Every mile it's carried in your backpack through a wintry wilderness, it seems, adds five bonus points on the Robert Parker scale.

It's a notion that was common wisdom a generation or two ago but now thought hopelessly quaint: Life's pleasures are more intense and satisfying if you have to work for them.

And make no mistake: Getting to Ostrander Hut, deep in the Yosemite backcountry, is hard work. I was reminded of this recently as I strapped climbing skins to the bottoms of my cross-country skis and huffed and puffed up a seemingly endless rise to the crest of Horizon Ridge.

But there came the first of my rewards: A king-of-the-world panorama that took in a good portion of Yosemite National Park, in California's Sierra Nevadas: the back side of Half Dome, the snow-clad Clark Range and the fingery Matterhorn Peak, 35 miles away.

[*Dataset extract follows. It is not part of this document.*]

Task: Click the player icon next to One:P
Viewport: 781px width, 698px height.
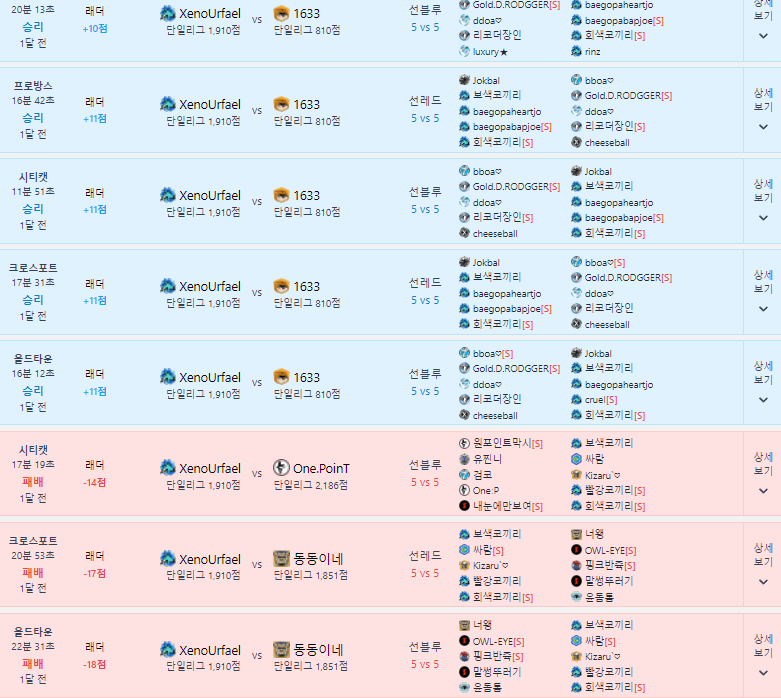Action: coord(465,490)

Darkness had fallen by the time I struggled up the aptly named Heart Attack Hill and glided down through a frozen pine forest to the hut, navigating the last furlong by the scent of chimney smoke. I wasn't the last to arrive. Other skiers and snowshoers would continue to straggle in long into the night.

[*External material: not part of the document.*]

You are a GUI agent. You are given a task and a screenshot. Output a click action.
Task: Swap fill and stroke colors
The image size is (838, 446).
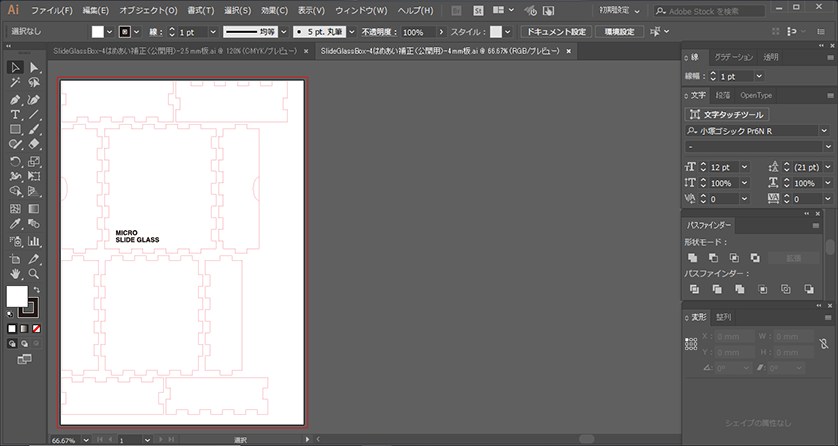click(37, 289)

Built in just 10 weeks in 1941 by the Civilian Conservation Corps with granite blocks quarried from a nearby moraine and lodgepole pines felled from the surrounding forest, the two-story Ostrander Hut is perched beside a frozen lake at 8,500 feet, about 11 trail miles from the Badger Pass Ski Area.

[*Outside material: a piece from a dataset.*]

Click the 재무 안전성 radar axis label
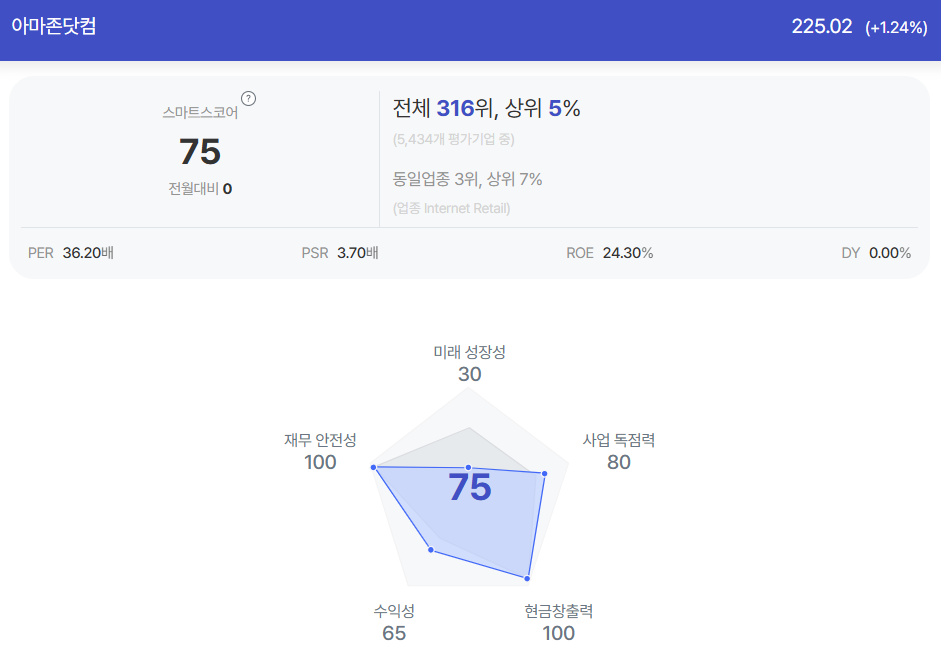Image resolution: width=941 pixels, height=666 pixels. pos(320,440)
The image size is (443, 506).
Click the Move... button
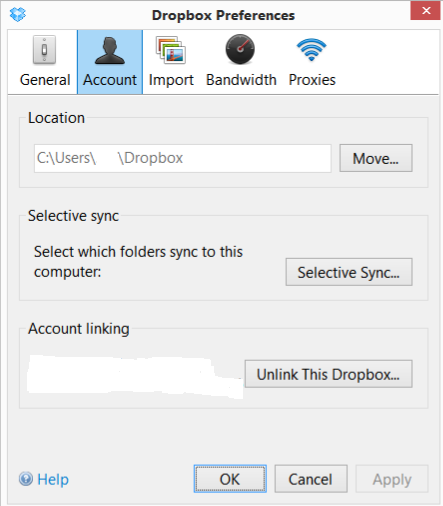376,158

It was envisioned as the first of a series of European-style refuges opening up Yosemite's exquisite backcountry for multi-day ski tours. But the newfangled mechanical ski lift installed at Badger Pass five years earlier -- the first in the West -- proved far more popular, and plans for the other huts were scrapped. Even back then, it seems, the easy way was just too seductive.

There is no running water at Ostrander, no television and no phones, although cell phones occasionally get crackly reception if you lean out over the upstairs balcony. There is no electricity, except for a few lights powered by solar panels. Heat comes from a roaring, wood-burning stove, and for bedding you have your choice of three-tiered bunks downstairs or mattresses laid out on the floor upstairs.

Dinners fit for four-stars

Do-it-yourself dinner at Ostrander is a movable feast amid friendly competition. Groups try to outdo each other with elaborate repasts, commemorated in calligraphy on menus tacked up in the kitchen. Among the previous entrees: lobster bisque, jambalaya, sautéed mushroom caps with walnuts and crepes filled with honey-glazed kiwi fruit and strawberries.

The group next to mine at the long communal table -- like virtually everything else in the hut, an original furnishing from 1941 -- was dining on crab cakes and fresh salad as we tucked into French country paté and my friend heated up his signature dish, beef cooked in beer.

The snow can be glorious powder or delectable corn, but on the following day it's breakable crust, the bane of the backcountry. As the others head off to ascend Buena Vista Peak, I laze around the hut, drinking endless cups of tea.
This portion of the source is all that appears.